The greatest common divisor, also known as gcd, is a fundamental concept in number theory. It represents the largest number that divides two or more integers without leaving a remainder. To determine the gcd of two numbers, one method is to list the divisors of each number and then identify the largest divisor common to both.

When dealing with prime numbers, the gcd can be quite simple. Since prime numbers like 2 and 7 have no other divisors besides 1 and themselves, their gcd will be 1 if they differ. For composite numbers, you can use strategies like prime factorization to find the gcd.

• Write down the prime factors of each number.
• Identify the common factors.
• Select the largest of these common factors as the gcd.

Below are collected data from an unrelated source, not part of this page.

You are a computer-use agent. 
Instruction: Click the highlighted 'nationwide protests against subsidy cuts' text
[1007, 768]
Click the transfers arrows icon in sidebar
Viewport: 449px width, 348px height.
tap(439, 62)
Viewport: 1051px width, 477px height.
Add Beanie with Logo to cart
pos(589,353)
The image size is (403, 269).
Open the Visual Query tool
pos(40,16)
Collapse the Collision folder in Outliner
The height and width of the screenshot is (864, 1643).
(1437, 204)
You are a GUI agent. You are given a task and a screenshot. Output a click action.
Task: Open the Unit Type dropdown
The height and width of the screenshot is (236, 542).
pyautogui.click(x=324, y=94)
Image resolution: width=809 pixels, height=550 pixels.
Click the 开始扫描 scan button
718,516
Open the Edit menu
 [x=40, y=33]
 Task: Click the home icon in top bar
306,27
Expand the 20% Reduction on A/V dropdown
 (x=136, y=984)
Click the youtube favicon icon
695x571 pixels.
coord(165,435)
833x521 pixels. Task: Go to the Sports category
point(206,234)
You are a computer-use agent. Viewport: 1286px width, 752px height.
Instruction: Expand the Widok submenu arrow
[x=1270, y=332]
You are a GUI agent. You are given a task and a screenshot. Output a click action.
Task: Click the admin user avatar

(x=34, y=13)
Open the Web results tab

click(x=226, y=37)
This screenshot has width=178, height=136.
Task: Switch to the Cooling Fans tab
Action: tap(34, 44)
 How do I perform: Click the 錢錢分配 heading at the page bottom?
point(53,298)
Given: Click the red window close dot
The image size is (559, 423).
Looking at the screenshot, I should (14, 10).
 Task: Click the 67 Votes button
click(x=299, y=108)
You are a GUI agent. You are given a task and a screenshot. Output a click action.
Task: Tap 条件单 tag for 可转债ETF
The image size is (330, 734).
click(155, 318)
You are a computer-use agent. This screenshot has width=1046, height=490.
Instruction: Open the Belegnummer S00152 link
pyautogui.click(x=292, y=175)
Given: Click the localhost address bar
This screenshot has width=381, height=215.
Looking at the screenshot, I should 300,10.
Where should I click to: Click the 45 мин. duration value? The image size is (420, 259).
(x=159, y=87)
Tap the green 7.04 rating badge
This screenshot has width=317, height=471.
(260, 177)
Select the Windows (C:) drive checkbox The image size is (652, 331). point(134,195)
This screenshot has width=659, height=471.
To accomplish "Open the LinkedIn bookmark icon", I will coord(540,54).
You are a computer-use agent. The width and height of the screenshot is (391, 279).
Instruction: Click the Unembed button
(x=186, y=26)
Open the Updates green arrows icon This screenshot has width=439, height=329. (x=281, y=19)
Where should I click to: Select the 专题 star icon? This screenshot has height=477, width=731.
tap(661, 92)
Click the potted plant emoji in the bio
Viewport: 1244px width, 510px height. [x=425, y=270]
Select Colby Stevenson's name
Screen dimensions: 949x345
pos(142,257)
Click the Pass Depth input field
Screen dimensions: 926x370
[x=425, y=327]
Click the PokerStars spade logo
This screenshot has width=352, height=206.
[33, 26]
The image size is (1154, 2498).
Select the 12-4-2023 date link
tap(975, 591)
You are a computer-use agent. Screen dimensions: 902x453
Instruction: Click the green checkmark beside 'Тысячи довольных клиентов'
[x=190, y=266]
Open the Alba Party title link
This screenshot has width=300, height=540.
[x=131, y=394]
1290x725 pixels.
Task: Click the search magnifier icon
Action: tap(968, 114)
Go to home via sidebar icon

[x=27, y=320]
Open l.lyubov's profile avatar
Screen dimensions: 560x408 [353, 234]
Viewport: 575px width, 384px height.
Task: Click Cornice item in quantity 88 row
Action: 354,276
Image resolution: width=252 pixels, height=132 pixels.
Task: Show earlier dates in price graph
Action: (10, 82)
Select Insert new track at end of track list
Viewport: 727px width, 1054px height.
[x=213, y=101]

Understanding the gcd is crucial because it is used in simplifying fractions, determining to simplify ratios, and even in more complex mathematical structures like rings and fields. In our exercise, since 2 and 7 are prime, the gcd is simply 1, as there are no other common divisors.

The least common multiple, or lcm, is another essential concept that complements the gcd. It refers to the smallest non-zero common multiple of two or more numbers. For many students, finding the lcm can be a bit tricky, but it is essential for problems involving fractions and discrete mathematics topics.

To find the lcm of two numbers, you can apply the following method:

• List the multiples of each number.
• Identify the smallest multiple that appears in both lists.
• This smallest multiple is the lcm.

The lcm is especially useful when you want to add fractions with different denominators. It helps find a common denominator, which is the lcm of the original denominators.

Mathematically, the relationship between the gcd and lcm of two numbers can be expressed as:\[\text{gcd}(a, b) \times \text{lcm}(a, b) = a \times b\]Knowing one can help you find the other when dealing with two numbers. This relationship is frequently used in problems requiring both gcd and lcm.

Discrete mathematics is a branch of mathematics dealing with objects that can take on distinct, separate values. It includes topics like graphs, logic, set theory, and number theory, which are fundamental in computer science and combinatorics.

When looking at problems involving the gcd and lcm, these topics often fall under the domain of discrete mathematics. These concepts don't deal with continuous values; instead, they're concerned with distinct entities, such as integers or sets.

• Discrete mathematics involves algorithms, crucial for computing gcd and lcm efficiently.
• It's applied in coding theory, cryptography, and network analysis.
• Boolean algebra, an integral part of discrete mathematics, manipulates truth values and logical statements.

In the provided exercise, the set of factors of 70 forms a boolean algebra, showing the connection between set theory and discrete mathematics. Boolean algebra is particularly useful in the design and simplification of circuits and logic gates, which are pivotal in modern computing.